Many Unix utilities execute their arguments as a command line in turn. Some well-known examples are nice, sudo, xargs, and find. These programs are sometimes called meta-commands, but I think of them as higher-order programs by analogy to higher-order functions.

Surely I was not the first to write the following two higher-order programs, given how useful they are.

tmp :: String -> (FilePath -> IO ()) -> IO ()

The first program is tmp. It puts standard input in a temporary file, then invokes the arguments as a command with the name of the temporary file appended.

This program is useful because some programs require input in the form of an ordinary file rather than a pipe. For example, say that we want to retrieve a URL and display the contents using xdvi. It would be nice to be able to say

curl http://www.diku.dk/~andrzej/papers/RC.dvi | xdvi -

or

xdvi <(curl http://www.diku.dk/~andrzej/papers/RC.dvi)

but my xdvi only works on an ordinary file named on the command line:

$ curl http://www.diku.dk/~andrzej/papers/RC.dvi | xdvi -
xdvi.bin: Fatal error: -: No such file,
          and -.dvi doesn't exist either.

$ xdvi <(curl http://www.diku.dk/~andrzej/papers/RC.dvi)
xdvi.bin: Fatal error: /dev/fd/63: File has zero size,
          and /dev/fd/63.dvi doesn't exist either.

Instead, we can use tmp to adapt xdvi to our purpose.

$ curl --silent http://www.diku.dk/~andrzej/papers/RC.dvi |
  tmp xdvi

When the command is done, tmp deletes the temporary file.

$ echo foo | tmp cat
foo

$ echo foo | tmp echo | xargs cat
cat: /tmp/uyocf2fHQx: No such file or directory

Often I use tmp when I need to process the same data twice. For example, it takes two invocations of psselect to print duplex using manual feed on a printer without duplex.

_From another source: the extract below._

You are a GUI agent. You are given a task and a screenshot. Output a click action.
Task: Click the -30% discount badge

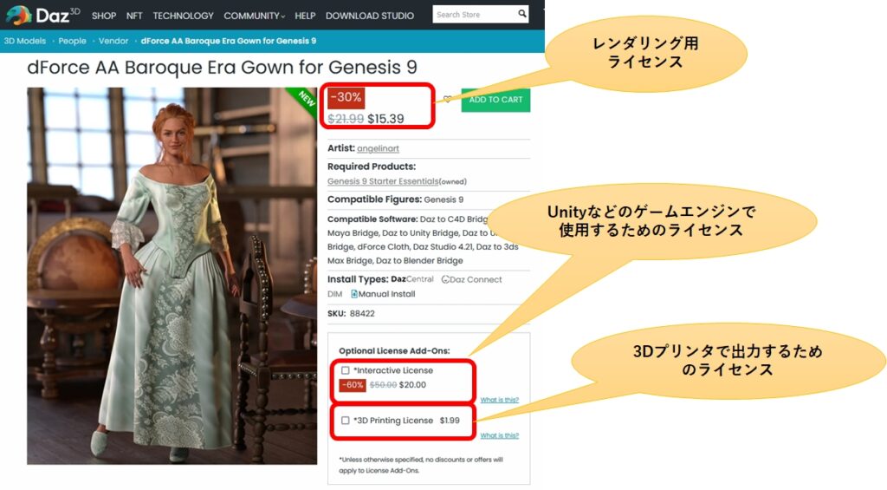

$ a2ps -o- Higher-order_shell.mdwn |
  tmp sh -c 'psselect -e -r $0 | lpr;
             read </dev/tty;
             psselect -o $0 | lpr'

The use of $0 above is documented in the sh man page:

-c

Read commands from the command_string operand. Set the value of special parameter 0 (see Special Parameters) from the value of the command_name operand and the positional parameters ($1, $2, and so on) in sequence from the remaining argument operands. No commands shall be read from the standard input.

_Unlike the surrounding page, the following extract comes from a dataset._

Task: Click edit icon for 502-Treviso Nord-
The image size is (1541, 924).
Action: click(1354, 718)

We can also use sh -c in the same way to nest multiple invocations of tmp together. For example, the following command uses lynx to convert two HTML files into plain text, then uses xxdiff to show how the results differ. We need to invoke tmp twice because xxdiff requires both of its arguments to name ordinary files rather than pipes.

$ lynx -dump Control-Monad-State-Lazy.html |
  tmp sh -c 'lynx -dump Control-Monad-State-Strict.html |
             tmp xxdiff $0'

Because xxdiff takes the argument - to mean standard input, the following command works too.

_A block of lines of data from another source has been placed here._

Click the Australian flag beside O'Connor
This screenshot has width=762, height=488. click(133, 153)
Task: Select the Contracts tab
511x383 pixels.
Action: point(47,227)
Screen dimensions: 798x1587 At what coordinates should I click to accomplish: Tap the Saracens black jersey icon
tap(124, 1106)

$ lynx -dump Control-Monad-State-Lazy.html |
  tmp sh -c 'lynx -dump Control-Monad-State-Strict.html |
             xxdiff $0 -'

keep :: (forall m. MonadIO m => m ()) -> IO a

The second program is keep. It invokes the arguments as a command and monitors the files the command accesses. Whenever any of the files change, keep invokes the command again. Most of the time, I use keep to invoke LaTeX when I don’t want to bother writing a Makefile:

$ keep pdflatex talk.tex

Internally, keep uses strace (another higher-order program) to find out which files are accessed by the command, and Linux’s inotify facility to watch the files for changes. The incron utility also uses inotify to run a command when files change, but keep discovers which files to watch automatically.

Errata

Thanks to bennymack on reddit for pointing out that file can work on standard input. I changed the example from file to xdvi.

I also fixed the out-of-scope type variable in the faux signature of keep.